Please reproduce the listing in full, exactly as given.

(THE DATA begins)

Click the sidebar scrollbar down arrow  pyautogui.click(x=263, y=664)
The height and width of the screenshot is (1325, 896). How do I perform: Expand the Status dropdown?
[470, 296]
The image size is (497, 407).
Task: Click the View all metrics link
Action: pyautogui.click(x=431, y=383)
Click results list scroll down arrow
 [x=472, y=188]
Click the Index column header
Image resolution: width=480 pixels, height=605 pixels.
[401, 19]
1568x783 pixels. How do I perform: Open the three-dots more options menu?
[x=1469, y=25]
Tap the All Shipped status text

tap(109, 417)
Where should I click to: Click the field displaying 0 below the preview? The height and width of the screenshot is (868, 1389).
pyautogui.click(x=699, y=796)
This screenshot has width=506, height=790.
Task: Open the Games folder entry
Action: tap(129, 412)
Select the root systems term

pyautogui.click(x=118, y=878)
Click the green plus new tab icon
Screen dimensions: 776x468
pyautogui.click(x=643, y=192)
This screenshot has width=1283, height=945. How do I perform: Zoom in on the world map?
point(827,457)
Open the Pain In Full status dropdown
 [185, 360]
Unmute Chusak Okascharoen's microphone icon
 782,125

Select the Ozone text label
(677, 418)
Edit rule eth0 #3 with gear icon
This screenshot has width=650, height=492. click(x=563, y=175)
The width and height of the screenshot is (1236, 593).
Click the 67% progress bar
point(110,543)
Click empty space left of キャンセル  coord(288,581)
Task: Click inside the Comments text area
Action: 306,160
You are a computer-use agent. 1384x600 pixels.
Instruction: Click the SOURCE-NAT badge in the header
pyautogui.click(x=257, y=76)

(THE DATA ends)

• **SOLUTION TO THE EXERCISE**:
Click the sidebar scrollbar down arrow  pyautogui.click(x=263, y=664)
The height and width of the screenshot is (1325, 896). How do I perform: Expand the Status dropdown?
[470, 296]
The image size is (497, 407).
Task: Click the View all metrics link
Action: pyautogui.click(x=431, y=383)
Click results list scroll down arrow
 [x=472, y=188]
Click the Index column header
Image resolution: width=480 pixels, height=605 pixels.
[401, 19]
1568x783 pixels. How do I perform: Open the three-dots more options menu?
[x=1469, y=25]
Tap the All Shipped status text

tap(109, 417)
Where should I click to: Click the field displaying 0 below the preview? The height and width of the screenshot is (868, 1389).
pyautogui.click(x=699, y=796)
This screenshot has width=506, height=790.
Task: Open the Games folder entry
Action: tap(129, 412)
Select the root systems term

pyautogui.click(x=118, y=878)
Click the green plus new tab icon
Screen dimensions: 776x468
pyautogui.click(x=643, y=192)
This screenshot has width=1283, height=945. How do I perform: Zoom in on the world map?
point(827,457)
Open the Pain In Full status dropdown
 [185, 360]
Unmute Chusak Okascharoen's microphone icon
 782,125

Select the Ozone text label
(677, 418)
Edit rule eth0 #3 with gear icon
This screenshot has width=650, height=492. click(x=563, y=175)
The width and height of the screenshot is (1236, 593).
Click the 67% progress bar
point(110,543)
Click empty space left of キャンセル  coord(288,581)
Task: Click inside the Comments text area
Action: 306,160
You are a computer-use agent. 1384x600 pixels.
Instruction: Click the SOURCE-NAT badge in the header
pyautogui.click(x=257, y=76)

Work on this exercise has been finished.